But the main source is from cosmic rays and local radiation sources in the ceramic packaging and/or decaying elements in the metal frame/leads/solder.
Other types of particles interact much more frequently. But yes: bits do get flipped (even with ECC memory).
Interesting "fact" - The total amount of lead in the universe is a somewhat less than a cubic light year.
How could we possibly estimate that if we don't even know the size of the universe?
The article references the "Oh-My-God particle, the most energetic particle yet encountered. Here's the late John Walker's excellent piece on that:
> These calculations involve some elementary but easy to mess up algebra and some very demanding numerical calculations for which regular IEEE double precision is insufficient. If you'd like to double-check these results, be sure to use a multiple precision calculator with at least 30 significant digits of accuracy.
So you're saying my iPhone built-in calculator app is going to have problems....?
Time to whip out dc on the terminal.
> So you're saying my iPhone built-in calculator app is going to have problems....?
Your Android phone's built-in calculator app, however, will not. :^)
That was indeed excellent reading, thank you.
The Nature paper itself can be found here [0], for those curious. Was just published today.
For context, 120 PeV is about 10% the kinetic energy of a ping pong ball during typical play.
Does this count as "Americans will measure with anything but the metric system"?
Are you implying that people who use the metric system have an intuitive sense of what 120 PeV means?
No, it is called giving context.
One of the lead researchers in KM3NeT mentioned that the particle was emitting 2 horse power in light during detector transit. A typical body builder expends about 1 horse power while performing, so its 2 body builders in a single particle.
> typical body builder expends about 1 horse power while performing
Close, but ackshually...
Bodybuilders just oil up and pose in beauty pageants.
1 horsepower is basically one 250-pound bench press in one second. (550 foot pounds of work; the aforementioned bench press assumes a 2.2-foot stroke length.)
Most bodybuilders and serious weight lifters can do that, but they can't keep it up for long.
So the neutrino is just doing a PB 1RM?
Ha, that made me laugh, thanks for the correction!
Neither could this neutrino.
Fun fact, a typical horse exerts about 1 horse power of usable work while performing. That's so weird, I'm sure almost no one would've been able to guess that - but it's true.
(To be clear, that's sustained effort over time, not just momentary. Athletically trained humans can do about 1 HP of peak momentary effort, and around 0.3 HP if sustained over time.)
And a horse can do quite a bit more in peak as well— 1 HP is definitely meant to be the long term continuous output of a typical horse under load, especially a consistent load such as turning a millstone.

Information provided
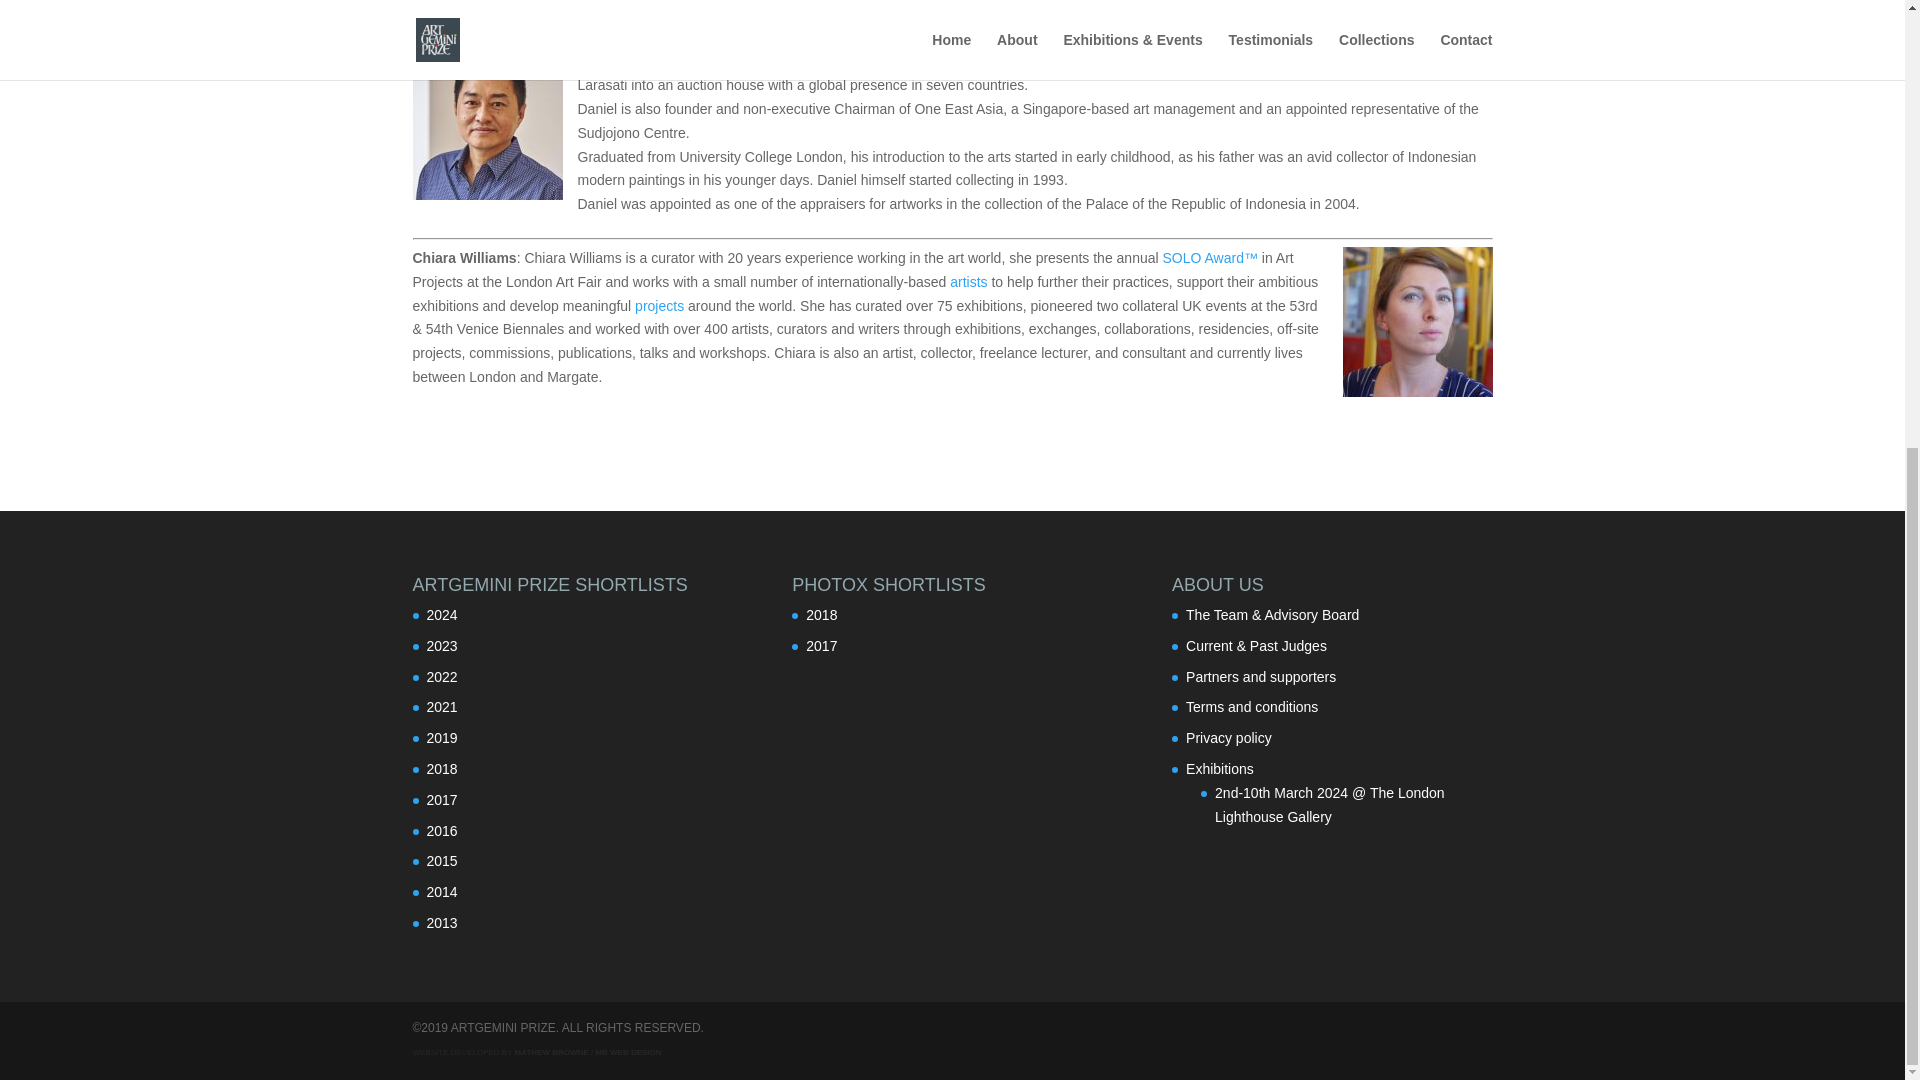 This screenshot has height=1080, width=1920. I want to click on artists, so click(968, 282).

--

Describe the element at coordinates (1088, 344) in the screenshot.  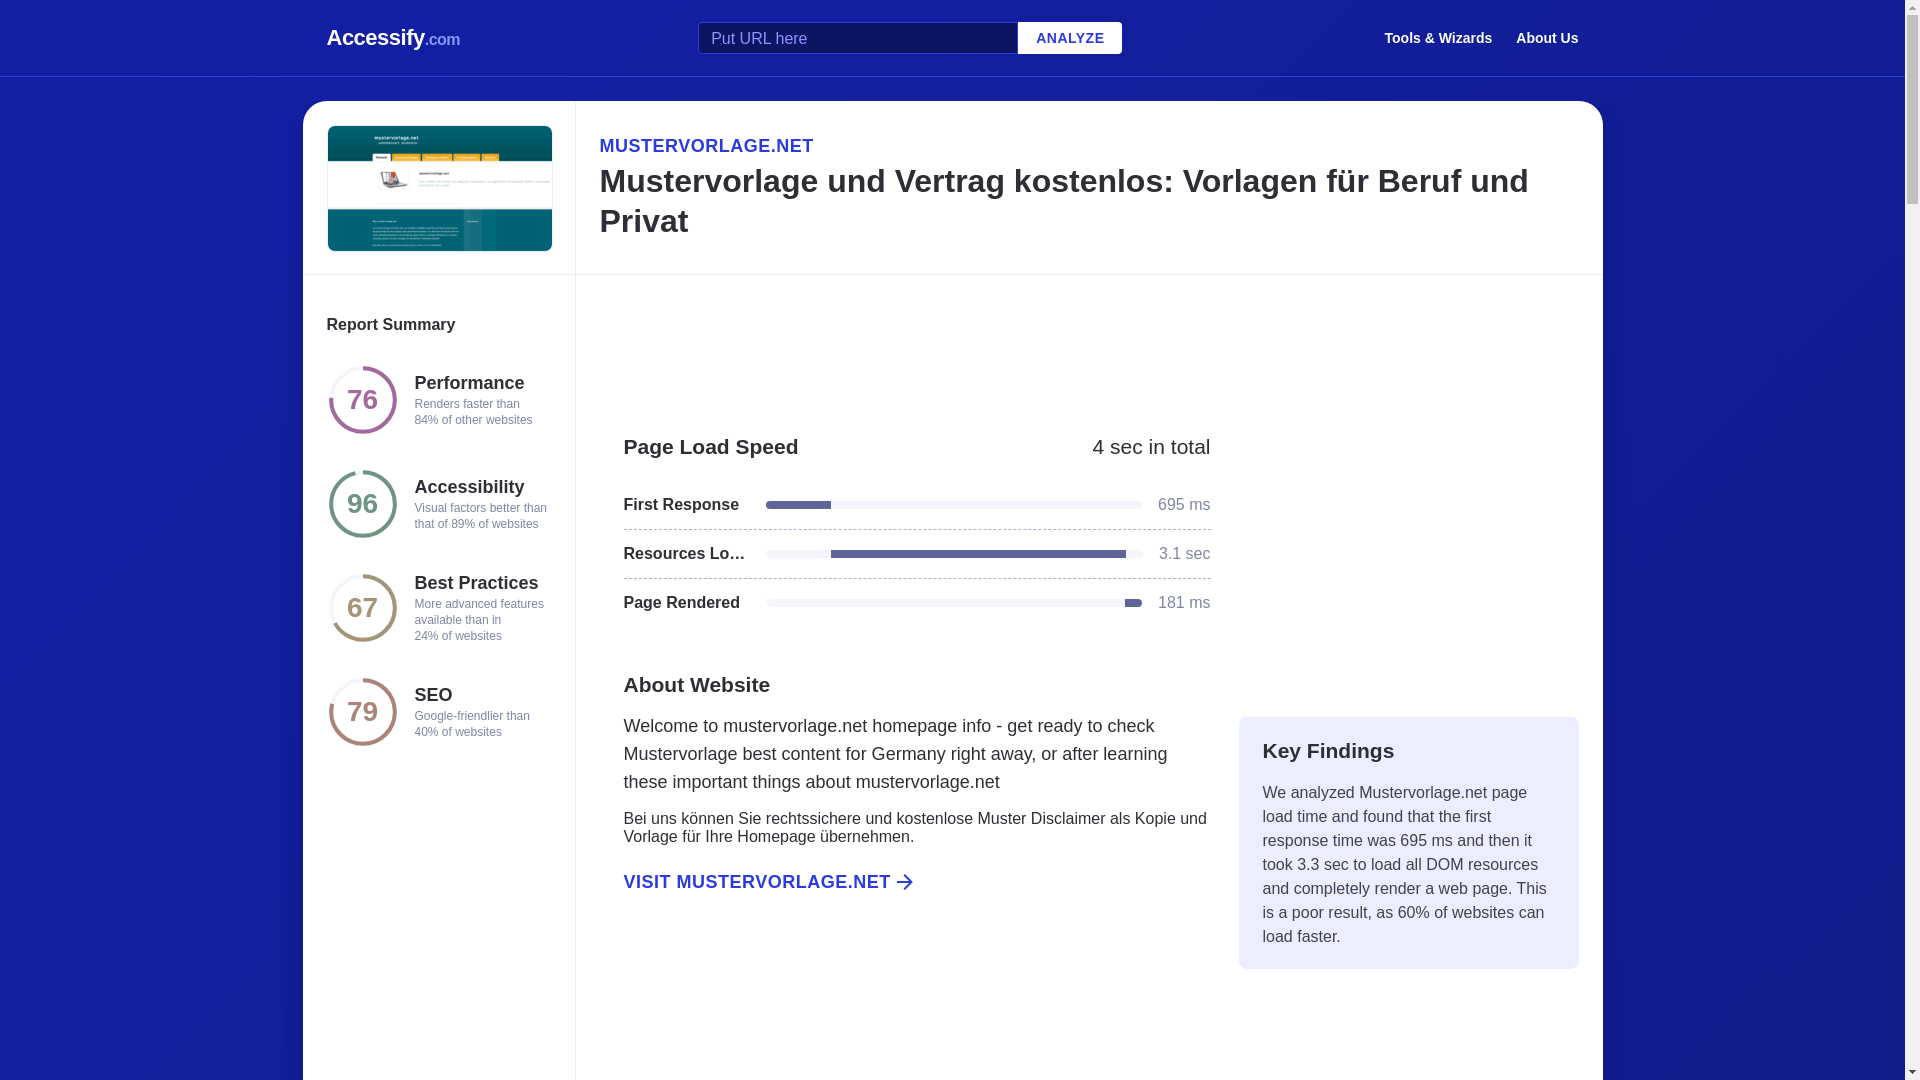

...

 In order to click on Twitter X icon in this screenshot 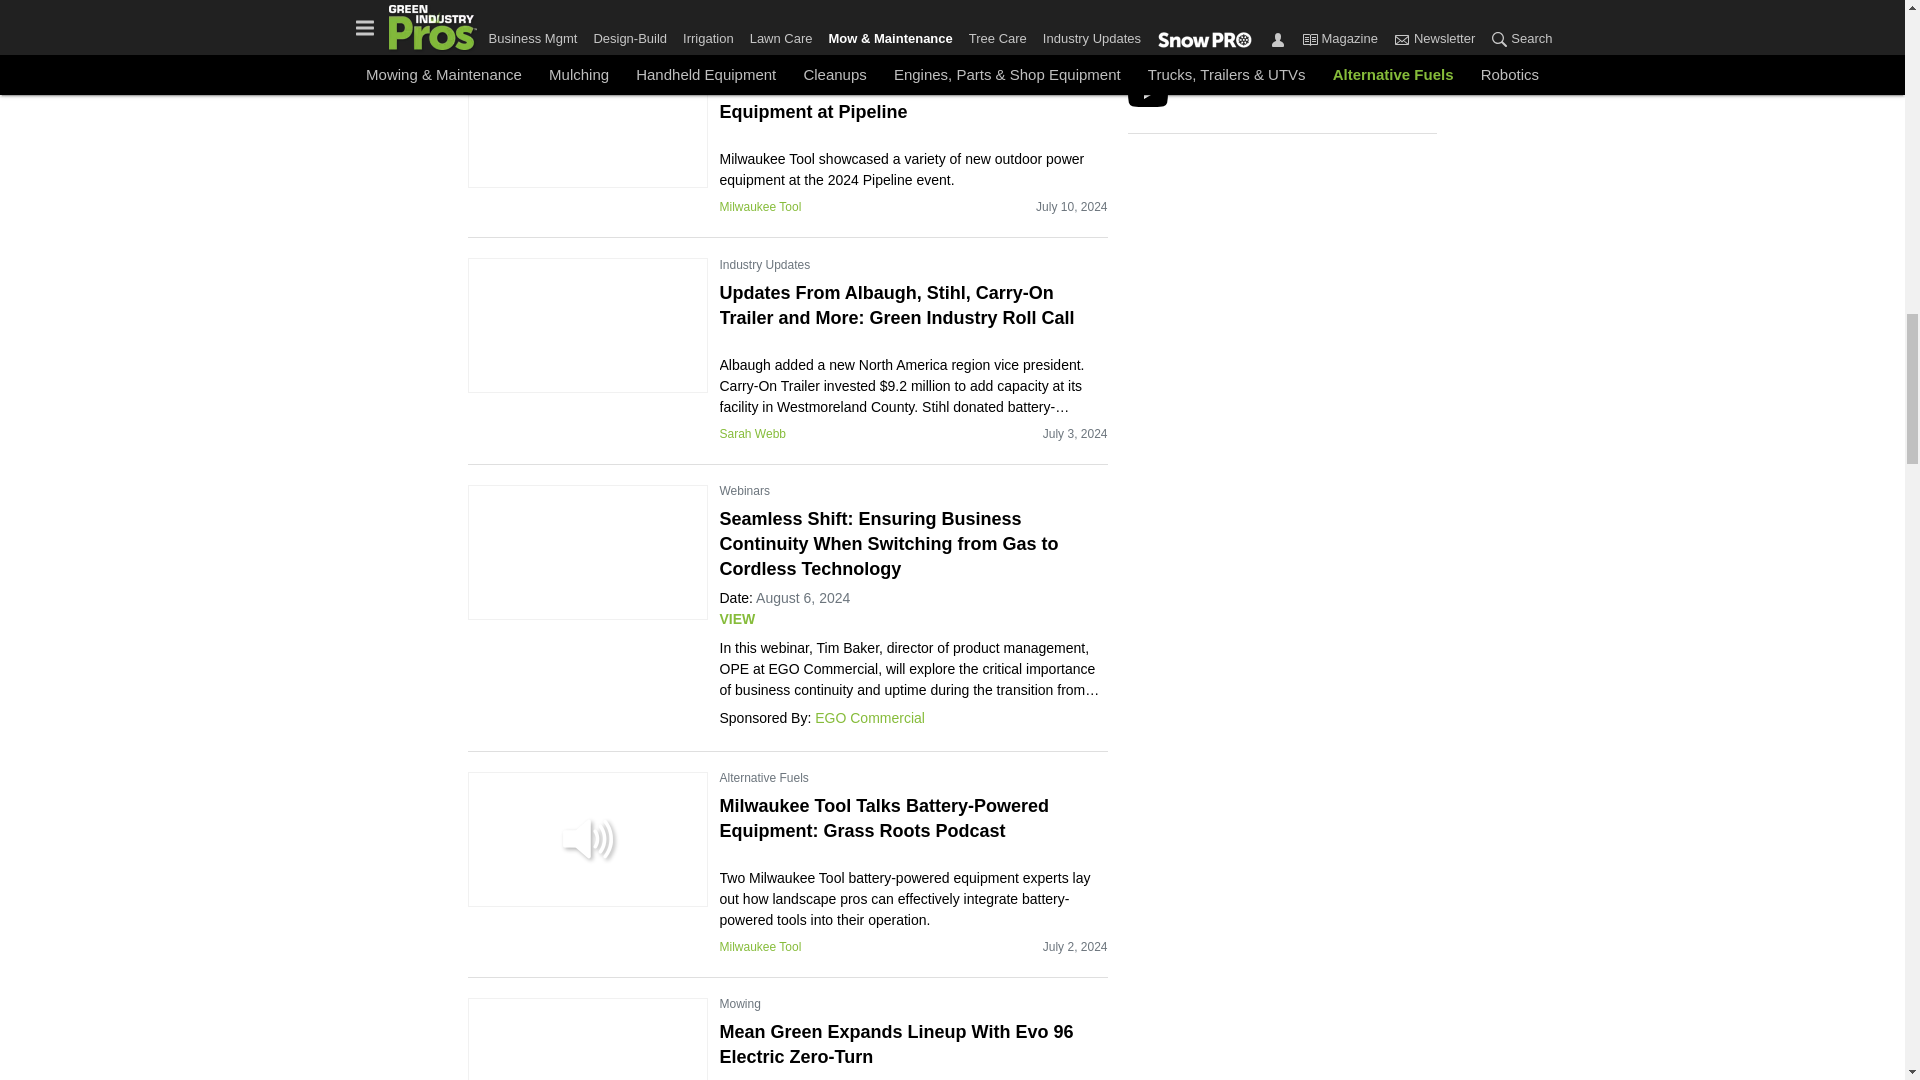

To be done
In the forum thread, 120 PeV is said to be about what share of the kinetic energy of a ping pong ball during typical play?

Exercise result
About 10%.